Introduction to the Data

The purpose of this document is to analyze tweets that were made for two different NBA playoff games. The two games that took place were Boston Celtics vs. Milwaukee Bucks and Memphis Grizzles vs. Golden State Warriors. Both of these games were played on May 1st, 2022 with the Celtics vs. Bucks (referred to as Game 1) happening first and then Grizzles vs. Warriors (referred to as Game 2) happening directly after that. I collected the 500 most recent tweets for each team the night after the games were over. The reason I collected them that night was to see people’s reactions to their team winning or losing, along with trying to avoid all of the ads to watch the game on TV and having those tweets not provide a lot of insight. I used the Twitter API to pull all of the tweets for these two playoff games. With the data that I gathered, I will conduct some sentiment analyses on them to see if there is a difference between the games.

** Data does not contain retweets

Analyses and Comparisons

Question 1: Which words did people use the most throughout the games?

The tables and graphs below show the number (n) of times that a word was used for each game. I filter words that were used more that 50 times to be represented on the graphs. The first table shows the game between the Celtics and the Bucks. It does not come as a surprise that the most used word was ‘bucks’. This is because the Bucks won the game and people were talking about how they were able to win Game 1 of the Eastern Semifinals on the road in Boston. People will want to talk about the winning team more and this is proven in the first table for the Bucks. Not only is this proven in the first table but also the second table. The Warriors were able to pull off a come from behind win on the road against the Grizzles, leading to ‘warriors’ as the top word that people were using. One other thing that I found interesting is that for all of the teams their mascot names were just more then where they are from.

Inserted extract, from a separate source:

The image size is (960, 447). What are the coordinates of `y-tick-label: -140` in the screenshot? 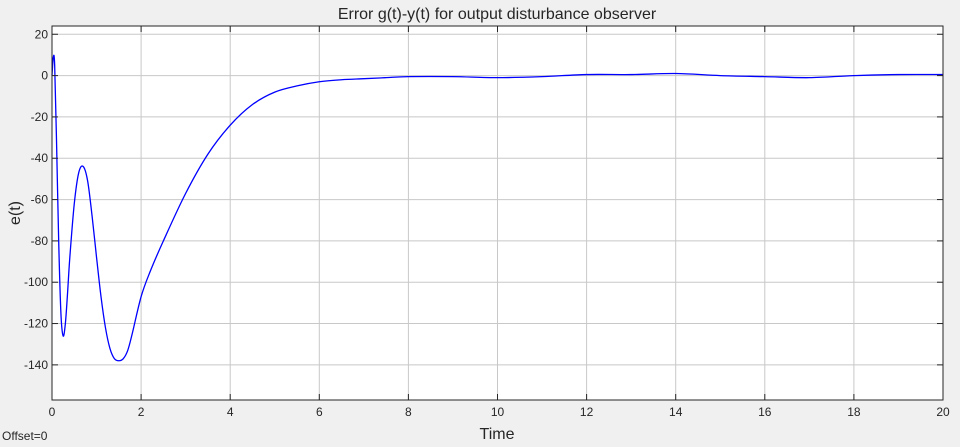 It's located at (36, 365).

The closest team for this to be 1:1 was the Memphis Grizzlies with grizzlies used 643 times and Memphis used 632 times.

Some other words that were seen across does games were NBA, game (referring to game 1 of the playoffs), playoffs, win, nbaplayoffs, and words of that nature. The only words that were different were based off of the game. For example, different players names that were playing well or ejection in the case of the Grizzlies vs. Warriors games because Draymon Greene got ejected in the second quarter.

Question 2: Were there words that affected sentiment the most?

For my next question, I wanted to see if there were certain words that were helping drive a more positive or negative sentiment for each game. In order to do this, I used the bing lexicon to help score each of the words based on how positive or negative they are.

As you can see, there were some words that affected the sentiment more than others. Now are these words accurate of how they are used within the context of basketball? The answer is yes and no. Those that are correct within the scope of basketball for Game 1 were words like win, victory, smart, advantage, missed, loss, and losers. Win is the top word that drove sentiment that was taken in the right context. The reason why free and golden are not are because free is most likely referring to a free throw, which in some instance can be taken as a positive but that is not always the case and the reasoning for golden is because of the Golden State Warriors and that being their name. It is also interesting that golden was the second most positive when it comes to sentiment because they were not even playing in this game. I would have to assume this is because some people were talking about all of the teams in the playoffs. From the negative sentiment perspective there is really only one word that may not belong and that is defensive. This is not talking about someone being defensive toward another but rather they are playing defense and people are talking about that aspect of the game.

Now for Game 2, we see some of the same things that we saw from the graph of Game 1. The only major difference is that golden played a heavier factor on the positive sentiment for the game. This would be due to them playing in the game and more and more people were talking about them as they played. Like game 1, there were some words that surprised me as being positive or negative. These words would include defeated/defeat as a positive and bane, steal, and defensive as negatives. The only reason why defeated/defeat would be positive is if it was referring to Golden State winning the game and defeating the Grizzles, and in this case would be positive for one and negative for the other. Moving on to the negative words that I found surprising. Bane is one that some people might not know because it is a last name of one of the players on the Grizzlies and probably should not be in this analysis. Defensive, again is similar to what happen in the Game 1 graph. It is referring to the defensive that the teams are playing and not necessarily a negative sentiment that goes along with it.

Question 3: Where in the tweet did these words occur?

My final question dealt with where in the tweet each word occurred and the sentiment that goes along with those groups and if this varied for the games that were played.

There was a clear difference when it came to the two games. The tweets from Game 1 had a higher sentiment score at the end of each tweet, whereas for Game 2 they had higher scores toward the middle of the tweet. For Game 1, Boston was very low in score for the beginning or middle of the tweet but then shot up as it got toward the end of the tweet. This was similar to Milwaukee but there scores were always higher and rose as we got further in the tweet. Looking at Game 2, like I said before, is a different story than Game 1. We see more positive score in the middle of the tweet, with the end being lower that the middle but higher than the beginning. I found these two graphs to be interesting because the two teams for each game were similar but the two games were very different that on another.